* **Requirement**
The result should be an exact copy of only the lines from the one with "950x674 pixels." through the last line of the data below, with pictures omitted.

* **Data to examine**
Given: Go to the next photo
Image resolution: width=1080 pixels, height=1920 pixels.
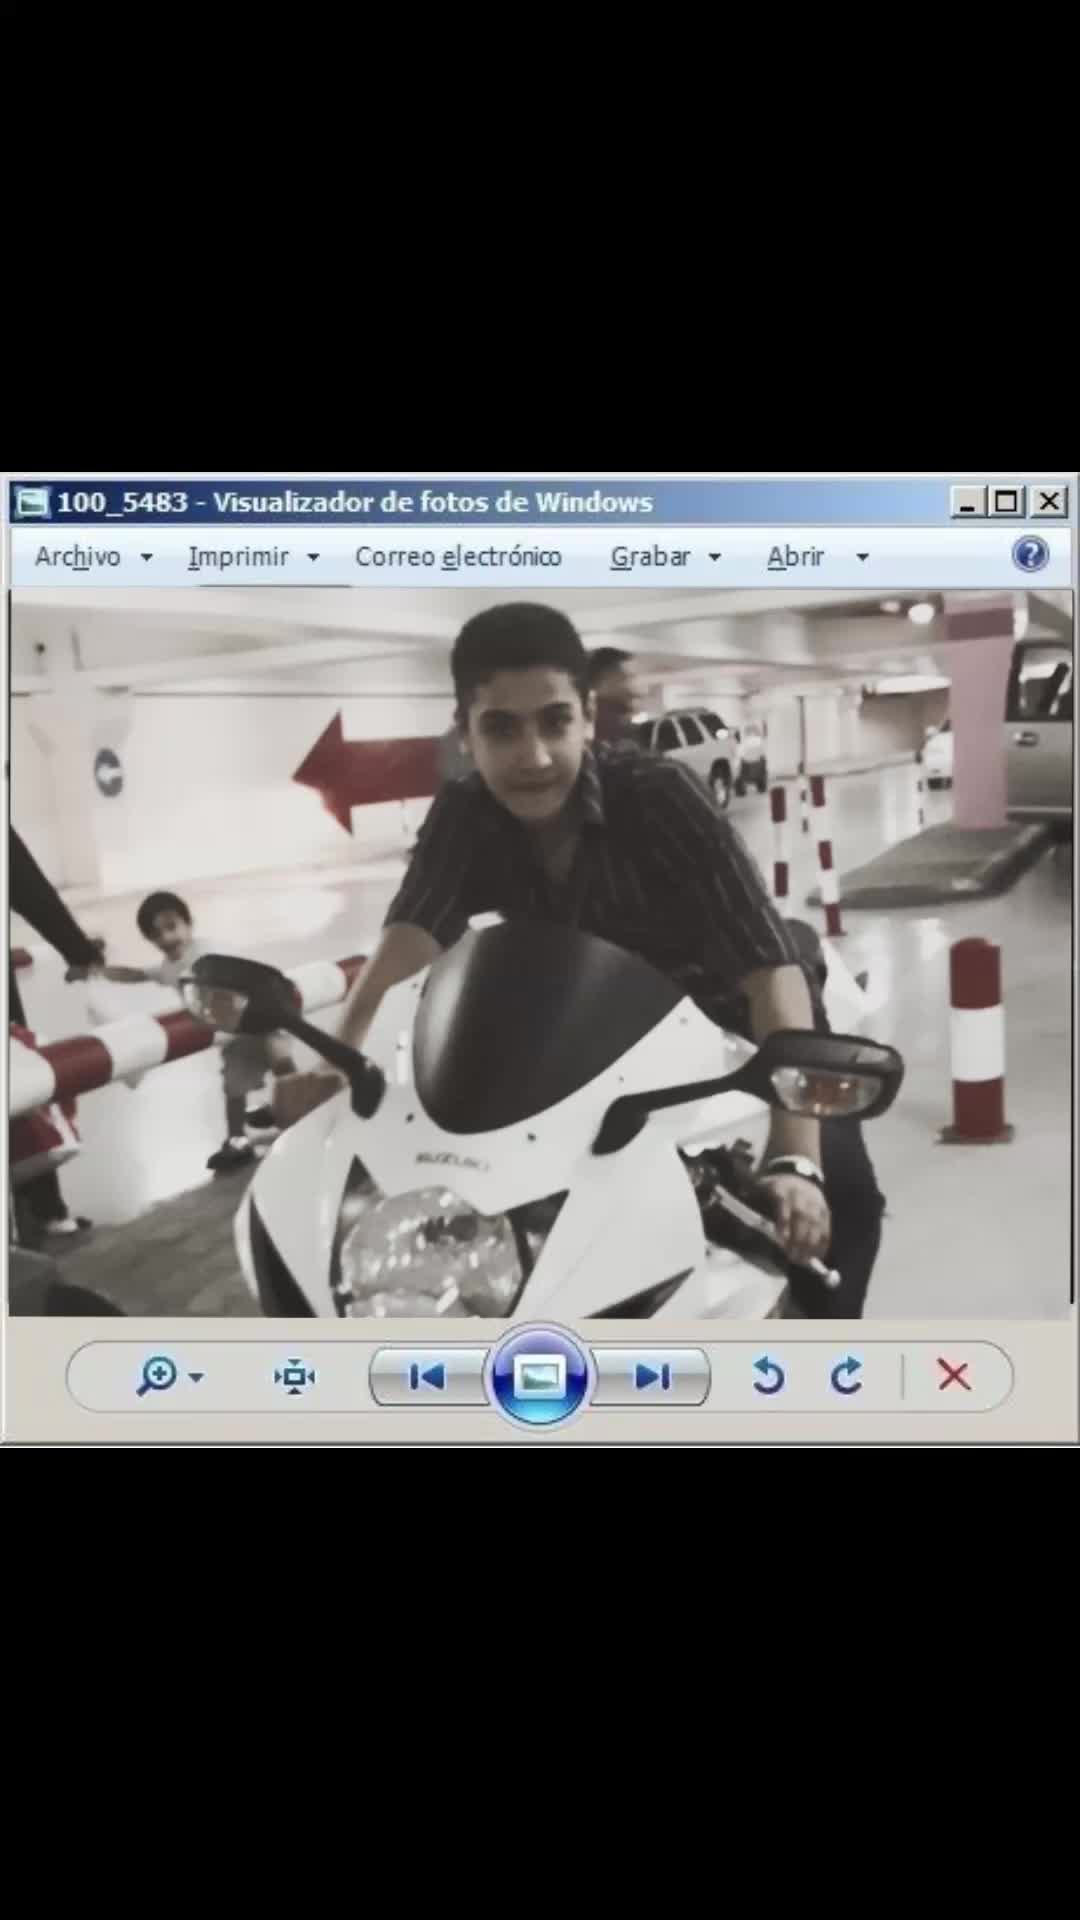Looking at the screenshot, I should [653, 1377].
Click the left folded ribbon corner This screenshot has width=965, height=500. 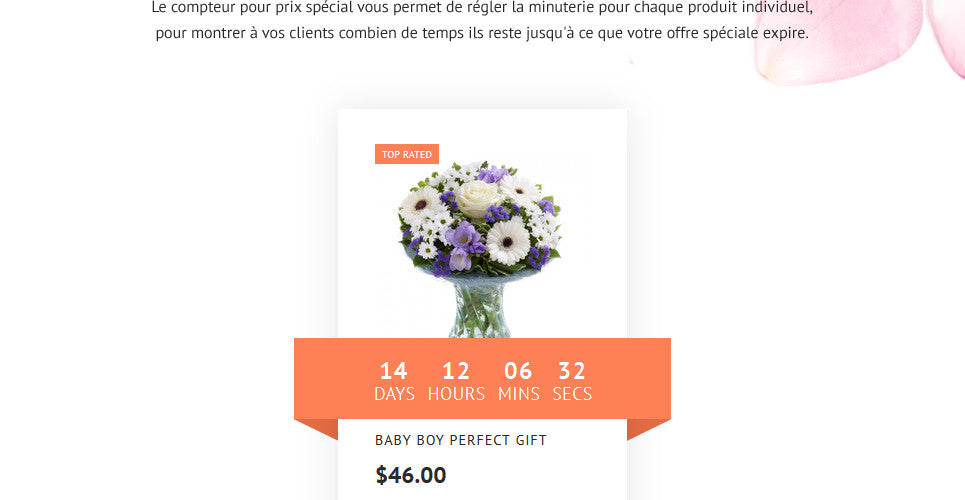(316, 429)
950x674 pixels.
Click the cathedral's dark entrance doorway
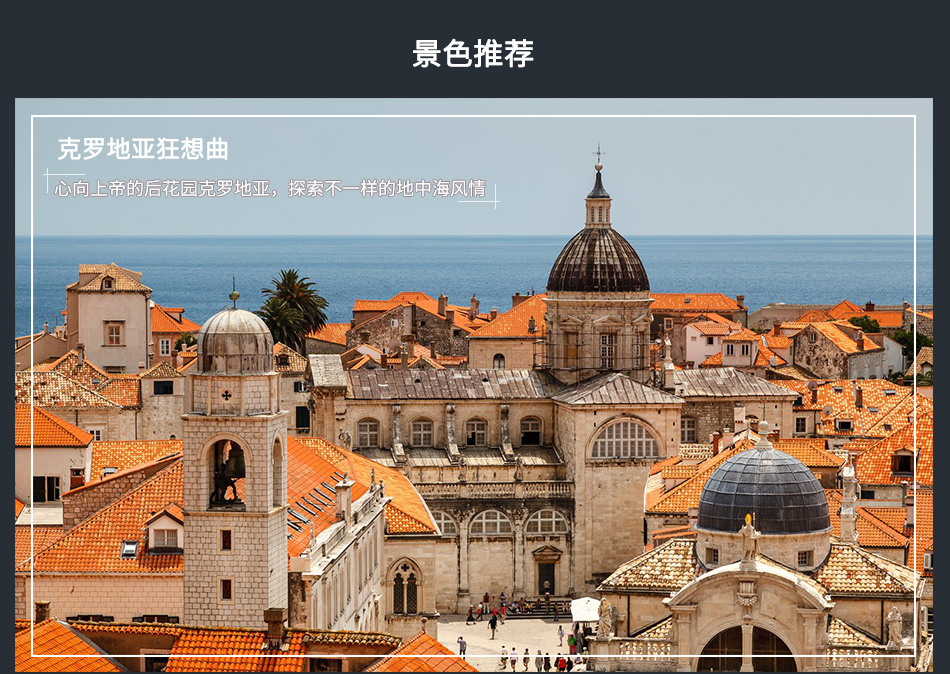(x=546, y=578)
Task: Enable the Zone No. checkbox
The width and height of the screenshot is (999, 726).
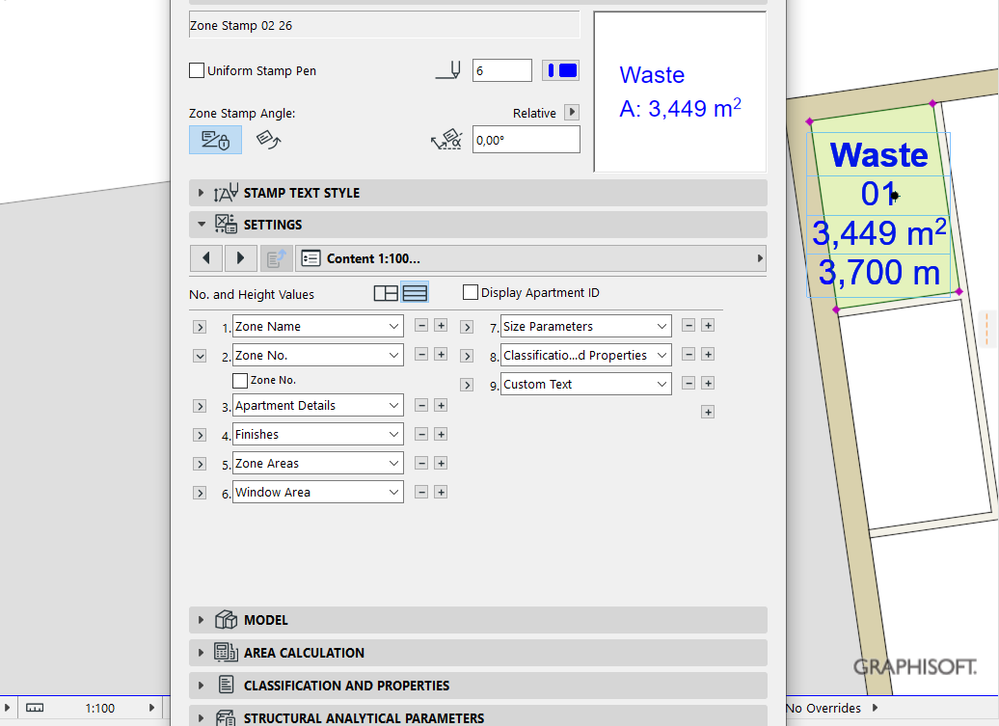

* **Task answer**
950x674 pixels.
Click the cathedral's dark entrance doorway
(x=546, y=578)
Task: Enable the Zone No. checkbox
The width and height of the screenshot is (999, 726).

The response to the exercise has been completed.